━━━ Text passage

This was flower photography with a difference. There were lots of interesting distorted shadows of the flowers created by the bouquet and the frontal 18cm 20 degree Honeycomb Grid. I took a shot, and I then made some adjustments in Lightroom and Photoshop where I added Sharpness and boosted the contrast.
Experimenting and looking outside the box, adjusting the scene as I went along, really paid off for me with this shot. As much as they look beautiful, I wasn’t happy with the standard macro flower photography that I see regularly.
Reflecting on your set-ups as you work and thinking about different props and backgrounds that could be used (as well as what you originally intended), I believe, can add value too and further enhances the creative process.
This latest photograph, ‘Pure’, a flower photography Still Life, reminds me of the classic and brilliant film ‘The Night of the Hunter’. Directed in 1955 by Charles Laughton and starring Robert Mitchum, Shelley Winters and Lillian Gish, ‘The Night of the Hunter’ is about a Serial Killer, named Reverend Harry Powell, who marries a widow, Willa Hunter, who has two children. Without giving too much away, it is set in West Virginia; in prison Powell learns about $10,000 that has been stashed away by the children’s Father, (who is executed). He then marries the widow and he pursues and intimidates the children in order to find the hidden cash.

━━━━━━
━━━ Source material

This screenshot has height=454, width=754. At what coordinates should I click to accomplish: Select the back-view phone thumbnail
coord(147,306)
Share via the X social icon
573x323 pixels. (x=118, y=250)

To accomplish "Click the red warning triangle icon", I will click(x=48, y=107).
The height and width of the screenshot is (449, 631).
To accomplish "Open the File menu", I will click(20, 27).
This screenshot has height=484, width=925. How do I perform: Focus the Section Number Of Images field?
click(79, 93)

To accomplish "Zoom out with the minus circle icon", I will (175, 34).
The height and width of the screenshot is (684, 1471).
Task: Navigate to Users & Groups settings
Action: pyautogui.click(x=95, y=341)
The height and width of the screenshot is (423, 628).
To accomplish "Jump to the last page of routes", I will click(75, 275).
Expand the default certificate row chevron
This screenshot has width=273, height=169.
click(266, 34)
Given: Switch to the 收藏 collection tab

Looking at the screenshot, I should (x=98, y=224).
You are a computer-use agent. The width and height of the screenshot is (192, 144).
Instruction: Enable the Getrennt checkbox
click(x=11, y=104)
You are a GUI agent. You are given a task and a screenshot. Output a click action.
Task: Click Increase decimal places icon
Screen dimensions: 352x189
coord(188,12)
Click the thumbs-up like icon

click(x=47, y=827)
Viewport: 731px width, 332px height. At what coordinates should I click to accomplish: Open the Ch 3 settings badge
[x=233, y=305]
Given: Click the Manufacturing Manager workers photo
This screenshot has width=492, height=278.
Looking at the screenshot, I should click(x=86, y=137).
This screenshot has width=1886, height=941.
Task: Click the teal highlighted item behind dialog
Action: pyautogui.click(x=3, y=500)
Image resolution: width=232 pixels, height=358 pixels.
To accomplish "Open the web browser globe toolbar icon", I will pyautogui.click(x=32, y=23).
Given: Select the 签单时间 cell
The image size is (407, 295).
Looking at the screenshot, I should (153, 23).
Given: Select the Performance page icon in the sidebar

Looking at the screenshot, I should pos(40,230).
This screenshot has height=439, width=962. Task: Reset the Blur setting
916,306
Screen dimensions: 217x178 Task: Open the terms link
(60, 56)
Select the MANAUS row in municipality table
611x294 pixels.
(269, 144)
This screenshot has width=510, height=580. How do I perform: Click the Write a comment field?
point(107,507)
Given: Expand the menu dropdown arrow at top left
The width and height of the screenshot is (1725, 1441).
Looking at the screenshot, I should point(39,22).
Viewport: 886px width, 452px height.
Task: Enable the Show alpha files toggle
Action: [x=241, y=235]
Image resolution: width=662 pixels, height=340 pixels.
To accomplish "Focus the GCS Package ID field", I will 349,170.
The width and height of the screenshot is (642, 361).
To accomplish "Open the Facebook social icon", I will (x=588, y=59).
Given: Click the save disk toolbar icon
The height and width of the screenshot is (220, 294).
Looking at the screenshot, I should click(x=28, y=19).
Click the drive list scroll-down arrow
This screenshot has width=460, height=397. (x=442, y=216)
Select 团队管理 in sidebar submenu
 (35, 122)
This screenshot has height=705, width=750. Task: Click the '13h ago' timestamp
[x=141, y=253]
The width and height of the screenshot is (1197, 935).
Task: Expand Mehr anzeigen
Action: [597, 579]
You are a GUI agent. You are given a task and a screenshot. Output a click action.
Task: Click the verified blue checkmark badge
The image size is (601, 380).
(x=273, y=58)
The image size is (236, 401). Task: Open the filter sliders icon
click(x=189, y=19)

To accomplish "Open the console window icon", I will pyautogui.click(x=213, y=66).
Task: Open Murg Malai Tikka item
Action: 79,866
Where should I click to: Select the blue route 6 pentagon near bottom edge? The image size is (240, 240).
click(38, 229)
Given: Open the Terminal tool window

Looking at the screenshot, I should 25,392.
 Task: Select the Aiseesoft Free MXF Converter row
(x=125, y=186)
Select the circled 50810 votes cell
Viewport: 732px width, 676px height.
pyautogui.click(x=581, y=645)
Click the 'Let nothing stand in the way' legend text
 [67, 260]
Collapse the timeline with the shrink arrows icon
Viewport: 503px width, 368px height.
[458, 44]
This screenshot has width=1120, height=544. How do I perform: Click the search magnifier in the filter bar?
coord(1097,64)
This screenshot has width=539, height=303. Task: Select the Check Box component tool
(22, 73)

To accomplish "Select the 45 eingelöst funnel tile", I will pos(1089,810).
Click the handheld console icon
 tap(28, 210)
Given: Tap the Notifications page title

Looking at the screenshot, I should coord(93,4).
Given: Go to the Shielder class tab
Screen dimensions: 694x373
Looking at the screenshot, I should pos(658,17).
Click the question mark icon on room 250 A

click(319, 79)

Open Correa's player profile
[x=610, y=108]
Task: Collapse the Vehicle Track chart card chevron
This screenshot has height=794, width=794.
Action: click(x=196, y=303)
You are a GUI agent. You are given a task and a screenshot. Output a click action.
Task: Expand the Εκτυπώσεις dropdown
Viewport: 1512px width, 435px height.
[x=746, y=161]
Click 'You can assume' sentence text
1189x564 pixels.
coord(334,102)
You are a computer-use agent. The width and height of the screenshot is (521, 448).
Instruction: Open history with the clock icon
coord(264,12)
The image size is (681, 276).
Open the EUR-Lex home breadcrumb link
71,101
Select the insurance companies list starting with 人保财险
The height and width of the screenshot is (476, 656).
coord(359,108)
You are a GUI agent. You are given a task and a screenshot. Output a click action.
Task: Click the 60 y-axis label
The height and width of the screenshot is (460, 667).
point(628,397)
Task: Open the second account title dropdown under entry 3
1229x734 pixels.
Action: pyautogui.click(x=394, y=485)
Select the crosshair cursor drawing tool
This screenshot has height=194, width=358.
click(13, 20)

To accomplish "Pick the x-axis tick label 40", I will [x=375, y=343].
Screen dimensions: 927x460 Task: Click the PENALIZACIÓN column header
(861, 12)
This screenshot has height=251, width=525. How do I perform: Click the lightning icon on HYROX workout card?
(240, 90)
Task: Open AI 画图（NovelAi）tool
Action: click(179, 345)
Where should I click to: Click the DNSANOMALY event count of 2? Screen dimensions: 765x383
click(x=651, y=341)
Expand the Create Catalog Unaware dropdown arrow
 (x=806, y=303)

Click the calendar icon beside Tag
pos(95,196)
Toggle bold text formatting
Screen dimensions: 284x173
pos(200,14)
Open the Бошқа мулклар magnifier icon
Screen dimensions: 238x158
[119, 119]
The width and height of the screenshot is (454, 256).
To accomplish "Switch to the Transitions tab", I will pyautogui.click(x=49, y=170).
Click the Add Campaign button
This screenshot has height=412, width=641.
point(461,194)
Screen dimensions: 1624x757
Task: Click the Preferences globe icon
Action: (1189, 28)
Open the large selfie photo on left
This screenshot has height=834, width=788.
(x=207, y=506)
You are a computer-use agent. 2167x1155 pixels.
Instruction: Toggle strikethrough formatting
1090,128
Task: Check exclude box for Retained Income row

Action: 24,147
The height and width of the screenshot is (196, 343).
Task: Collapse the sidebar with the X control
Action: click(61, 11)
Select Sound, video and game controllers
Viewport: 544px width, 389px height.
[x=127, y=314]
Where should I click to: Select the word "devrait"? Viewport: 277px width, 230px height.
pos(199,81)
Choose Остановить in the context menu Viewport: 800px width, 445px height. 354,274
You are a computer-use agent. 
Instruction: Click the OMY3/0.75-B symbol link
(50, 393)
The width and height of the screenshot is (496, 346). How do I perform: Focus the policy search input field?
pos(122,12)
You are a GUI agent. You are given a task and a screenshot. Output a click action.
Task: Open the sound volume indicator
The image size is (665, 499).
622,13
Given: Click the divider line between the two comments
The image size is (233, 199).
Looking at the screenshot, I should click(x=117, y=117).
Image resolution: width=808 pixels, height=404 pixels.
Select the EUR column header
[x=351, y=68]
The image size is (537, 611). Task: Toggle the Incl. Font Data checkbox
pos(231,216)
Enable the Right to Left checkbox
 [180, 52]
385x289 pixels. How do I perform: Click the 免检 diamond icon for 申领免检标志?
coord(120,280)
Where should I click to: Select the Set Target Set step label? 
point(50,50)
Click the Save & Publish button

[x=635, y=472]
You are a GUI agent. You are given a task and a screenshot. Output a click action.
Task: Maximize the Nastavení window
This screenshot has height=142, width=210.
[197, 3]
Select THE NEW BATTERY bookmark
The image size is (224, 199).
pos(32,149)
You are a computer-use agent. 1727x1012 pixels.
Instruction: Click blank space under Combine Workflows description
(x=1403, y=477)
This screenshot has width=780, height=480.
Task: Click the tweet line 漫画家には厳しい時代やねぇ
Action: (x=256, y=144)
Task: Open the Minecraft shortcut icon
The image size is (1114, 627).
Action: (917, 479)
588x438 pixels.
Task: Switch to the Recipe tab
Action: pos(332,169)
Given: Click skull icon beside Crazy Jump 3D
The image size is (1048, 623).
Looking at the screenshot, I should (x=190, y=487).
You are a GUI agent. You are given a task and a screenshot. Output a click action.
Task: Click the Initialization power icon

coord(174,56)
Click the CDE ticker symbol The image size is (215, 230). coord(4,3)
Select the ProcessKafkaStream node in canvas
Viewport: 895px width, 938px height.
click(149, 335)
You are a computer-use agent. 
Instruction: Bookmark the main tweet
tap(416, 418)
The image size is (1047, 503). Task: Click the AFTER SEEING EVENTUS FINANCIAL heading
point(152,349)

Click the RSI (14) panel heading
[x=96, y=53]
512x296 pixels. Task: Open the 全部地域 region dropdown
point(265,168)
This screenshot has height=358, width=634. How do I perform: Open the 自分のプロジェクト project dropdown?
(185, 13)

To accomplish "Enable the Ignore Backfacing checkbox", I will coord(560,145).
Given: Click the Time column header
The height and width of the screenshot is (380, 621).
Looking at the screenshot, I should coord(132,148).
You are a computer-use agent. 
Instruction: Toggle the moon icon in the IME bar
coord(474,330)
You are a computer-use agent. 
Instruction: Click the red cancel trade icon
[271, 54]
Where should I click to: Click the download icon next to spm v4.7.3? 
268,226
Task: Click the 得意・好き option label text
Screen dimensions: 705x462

━━━━━━

Can you continue the flower photography passage from where it stops, picking up after its last sentence?

Answer to the problem:
The cinematography by Stanley Cortez, is both beautiful and startling in its Black and White, film noir, distinctive style. Influenced by German Expressionism, there are many shots where there are sharp contrasts, where interiors look like theatrical sets with strong angles in the structures, surrounded by darkness. The rural exterior shots have a dreamy, fairytale like quality, yet this is juxtaposed by the dark foreboding and menacing appearance and personality of the Preacher.
The performances of the entire cast are excellent and Mitchum’s performance is second to none as the powerful and horrific Preacher.
The flower photograph, to me stands out as beautifully shaped and textured, yet the stigma (centre) is slightly darker than the rest, with a rough, (for want of a better description) nutty look to it. The edges of the flower are very dark, with shadows, as well as having dark specks on the petals. After many considered alterations, I chose to keep the stem a darker tone too. The dark gradient surrounding the flower is in direct contrast to the highlights on the flower.
Initially I wanted to work this Still Life as a colour image, but when I created the B&W conversion and adjusted the Split Toning to a near Sepia in Lightroom, I knew that this was the perfect fit.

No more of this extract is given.